Comme je m'ennuyais un peu et que l'exercice me tentait, j'ai fait une composition sur ce thème.
Voici le texte:
Il était minuit passé dans le petit village endormi. Pour seul promeneur sur ses allées rurales, une brise venue du nord en charriant les feuilles roussies de l’automne. Aux alentours, il n’y avait pas âme qui vive, il n’y eut le regard vert étincelant d’un chat tapis à l’ombre pour remarquer les deux silhouettes qui se découpaient au-dessus des toits en faisant écran à la Voie Lactée.
« Contemple ce panorama, Tzimara. Ne trouves-tu pas que la nuit a un aspect magique ? »
Au loin, très loin par-delà les collines recouvertes de toundra, un chien aboyait, et l’écho assourdi de son cri se mêlait à la mélopée sifflante du vent. Elles étaient debout, l’une à côté de l’autre, à contempler la voie par laquelle elles allaient repartir cette nuit-même, ce chemin d’argile blanche qui serpentait à travers les champs agricoles jusqu’à la forêt. Suspendue dans la voûte céleste, une lune gibbeuse d’un bleu mystique nimbait le paysage d’un voile d’argent, et les épis s’agitaient dans des ténèbres mouvantes, chantant et pliant tels des pèlerins en prière. Tsuya leva les yeux vers le ciel piqueté d’étoiles, rit, puis ouvrit largement les bras en un geste de joie véritable. Son propre visage était transformé par le clair-obscur de la lumière nocturne, masque de métal précieux luisant dont se détachaient les zones charbonneuses de ses tempes, de son sourire et de ses orbites.
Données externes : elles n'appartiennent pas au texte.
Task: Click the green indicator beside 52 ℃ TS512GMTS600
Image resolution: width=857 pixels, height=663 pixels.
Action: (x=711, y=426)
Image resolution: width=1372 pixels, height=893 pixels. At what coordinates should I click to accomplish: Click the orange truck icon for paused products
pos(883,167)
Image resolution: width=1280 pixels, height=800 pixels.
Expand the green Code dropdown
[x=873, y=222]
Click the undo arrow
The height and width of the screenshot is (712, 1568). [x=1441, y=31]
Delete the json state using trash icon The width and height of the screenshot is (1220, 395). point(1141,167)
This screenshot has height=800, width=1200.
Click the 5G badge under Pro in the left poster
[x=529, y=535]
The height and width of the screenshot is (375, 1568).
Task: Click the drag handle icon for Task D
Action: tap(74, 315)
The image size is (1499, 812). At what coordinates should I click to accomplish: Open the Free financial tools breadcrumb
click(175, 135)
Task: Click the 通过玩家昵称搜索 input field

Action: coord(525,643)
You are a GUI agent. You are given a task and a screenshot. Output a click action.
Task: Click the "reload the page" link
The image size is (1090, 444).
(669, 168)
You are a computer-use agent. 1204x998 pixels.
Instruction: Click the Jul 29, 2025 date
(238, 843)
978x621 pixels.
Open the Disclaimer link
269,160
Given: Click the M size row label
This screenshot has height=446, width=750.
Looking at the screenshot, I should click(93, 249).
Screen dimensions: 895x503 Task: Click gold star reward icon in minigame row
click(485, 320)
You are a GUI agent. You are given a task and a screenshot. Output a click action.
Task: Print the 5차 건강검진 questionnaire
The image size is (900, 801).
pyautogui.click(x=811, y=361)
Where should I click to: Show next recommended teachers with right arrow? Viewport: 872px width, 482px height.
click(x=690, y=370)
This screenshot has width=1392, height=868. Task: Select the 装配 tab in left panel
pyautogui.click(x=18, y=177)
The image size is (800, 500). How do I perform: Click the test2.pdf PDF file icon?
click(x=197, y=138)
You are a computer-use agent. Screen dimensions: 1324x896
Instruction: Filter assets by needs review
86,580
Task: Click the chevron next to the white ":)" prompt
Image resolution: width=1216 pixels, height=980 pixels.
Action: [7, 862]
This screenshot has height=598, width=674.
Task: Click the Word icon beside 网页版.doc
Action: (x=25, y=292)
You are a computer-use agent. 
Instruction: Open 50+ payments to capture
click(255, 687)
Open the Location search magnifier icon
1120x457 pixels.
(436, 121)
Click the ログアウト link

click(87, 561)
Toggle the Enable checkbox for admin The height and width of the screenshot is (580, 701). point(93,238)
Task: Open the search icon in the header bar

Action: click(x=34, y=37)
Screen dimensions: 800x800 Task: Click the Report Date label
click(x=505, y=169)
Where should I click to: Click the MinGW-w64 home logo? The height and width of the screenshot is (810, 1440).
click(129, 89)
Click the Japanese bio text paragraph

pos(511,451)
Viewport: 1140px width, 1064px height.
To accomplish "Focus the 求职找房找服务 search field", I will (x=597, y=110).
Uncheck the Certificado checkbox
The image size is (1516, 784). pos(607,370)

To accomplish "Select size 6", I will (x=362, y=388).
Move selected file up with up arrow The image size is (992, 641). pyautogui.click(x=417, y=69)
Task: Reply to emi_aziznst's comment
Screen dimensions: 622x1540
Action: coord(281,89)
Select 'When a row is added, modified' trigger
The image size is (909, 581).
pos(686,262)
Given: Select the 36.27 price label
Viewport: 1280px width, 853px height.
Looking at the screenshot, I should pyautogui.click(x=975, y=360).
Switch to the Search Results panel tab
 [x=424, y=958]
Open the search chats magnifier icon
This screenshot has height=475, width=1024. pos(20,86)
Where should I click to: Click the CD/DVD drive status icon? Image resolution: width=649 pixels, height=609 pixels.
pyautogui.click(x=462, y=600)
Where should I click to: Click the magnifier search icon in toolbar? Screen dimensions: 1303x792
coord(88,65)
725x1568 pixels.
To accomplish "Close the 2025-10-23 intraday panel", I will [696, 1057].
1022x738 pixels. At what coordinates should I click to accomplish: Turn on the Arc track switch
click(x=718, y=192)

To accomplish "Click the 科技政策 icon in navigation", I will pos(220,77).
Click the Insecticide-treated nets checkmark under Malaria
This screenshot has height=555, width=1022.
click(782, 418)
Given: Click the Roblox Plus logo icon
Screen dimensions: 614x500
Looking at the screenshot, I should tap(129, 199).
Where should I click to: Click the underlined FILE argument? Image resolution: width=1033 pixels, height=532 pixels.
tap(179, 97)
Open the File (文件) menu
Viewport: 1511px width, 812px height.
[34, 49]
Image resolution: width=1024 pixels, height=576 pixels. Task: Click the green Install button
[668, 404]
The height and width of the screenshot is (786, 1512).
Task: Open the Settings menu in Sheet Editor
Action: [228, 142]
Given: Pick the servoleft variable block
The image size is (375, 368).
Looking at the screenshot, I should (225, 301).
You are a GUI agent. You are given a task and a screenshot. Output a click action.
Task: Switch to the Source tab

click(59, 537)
De la forêt lointaine leur parvenait l’odeur riche et humide de l’humus, de la mousse verte scintillante de rosée, de l’écorce vivante gorgée d’eau. Il avait plu la veille. Le temps était propice à la cueillette des plantes et champignons dont elles se serviraient pour composer teintures et décoctions.
Tzimara, bien que trouvant la nuit agréable, n’arrivait pas à ressentir en quoi elle pouvait apporter de la joie. Que la lune soit, comme le prétendait Tsuya, le visage radieux d’une femme qui contemplerait la scène terrestre, ou bien qu’elle soit l’œil mort d’un poisson échoué engluant la terre de ses larmes visqueuses, son cœur restait de marbre.
« Je ne saurai dire.. » se contenta-t-elle de murmurer. De la vapeur s’échappa de ses lèvres tandis qu’elle parlait. Il faisait froid, un froid assez vif pour frémir, et la température allait en baissant de minute en minute.
« Regarde, regarde encore ! » rigolait Tsuya, dont la bonne humeur était à toute épreuve. « Le plus beau est à venir ! »
Elle gardait les bras écartés, comme enjoignant de ses vœux la nature à se hâter vers ce spectacle dont elle se languissait tant. Cela vint, doucement, doucement, au fil de minutes qui semblaient durer des heures à Tzimara. La température ne cessait de descendre. Ce furent d’abord de petits éclats lumineux, un subtil vernis pailleté qui gagnait progressivement l’herbe humide, puis qui escalada les murs du village, fit luire le toit où elles se tenaient, et tous ceux qui les entouraient. Le givre, qui fit même briller les arbres lointains.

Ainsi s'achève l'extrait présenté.